The difference, Hemenway points out, is gun laws. Even in those countries such as Canada where gun ownership rates are high, it's much less likely that unsuitable people will get guns and take lives with them, thanks to background checks, training requirements, waiting periods and limitations on high-capacity magazines. Minnesota has a partial background check requirement; people buying from licensed dealers must get background checks, though buyers from individuals at gun shows need not.

The Minnesota Legislature has failed to close this "gun show loophole," even though the ATF has reported that gun shows are a "major trafficking channel." Some argue that criminals get guns no matter what, but that's not the case. All guns start out legal. The way guns get to the streets is through legal private sales, gun trafficking and theft. New York City has successfully shown that interrupting gun trafficking makes guns less available on the streets.

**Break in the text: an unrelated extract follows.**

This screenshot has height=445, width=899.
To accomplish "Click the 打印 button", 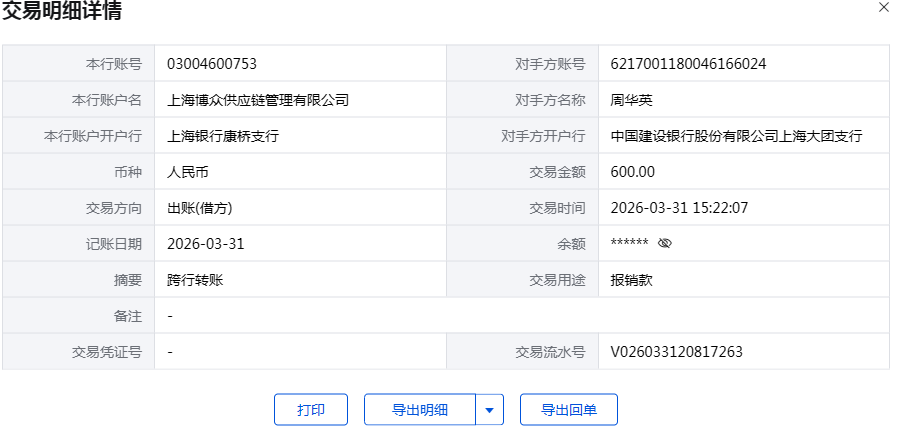I will pos(311,410).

We would support a bill making gun trafficking illegal under state law, not just federal law. The ATF, leaderless for years and understaffed, needs more help from local authorities. There is broad agreement that we should "enforce existing gun laws." So let the Legislature actually help make it happen.

What must stop is the effort in the Legislature this year to ram through several gun bills that appeal to the extremes and decimate our existing gun laws in order to expand the gun market. This year's efforts include:

A constitutional amendment to rearm violent criminals and domestic abusers, and open up the state to expensive lawsuits under the guise of a "right to bear arms."

A bill to legalize the sale of silencers by gun dealers — making silencers more widely available and profitable for gun dealers.

A bill to legalize the shooting of another person, anywhere, as a first resort if the shooter feels threatened; and to create a legal presumption that the killing of any trespasser, even a nonthreatening and unarmed one, is justified. This would expand the market for "self-defense" gun instruction by dispelling any fear of being held responsible for one's actions with a gun.

A bill to allow any person with a carry permit from another state — no matter how weak or poorly administered that state's law — to carry a loaded gun in public in Minnesota. This would be a bonanza for gun traffickers.

A bill to arm prosecutors in courthouses. This bill would begin to absolve public courthouses — and the sheriffs' departments that currently provide security — of responsibility to ensure public safety through the only rational means, weapons screening. Instead, it would deputize prosecutors and assistant prosecutors to be their own security detail.

The sad truth is that more guns in more hands doesn't lead to more public safety. The National Academy of Sciences, after an exhaustive review of the data, found in 2004 that making concealed carry permits available to more people does nothing to improve public safety. But interrupting gun trafficking does. Let's resolve this year to act where the common ground is.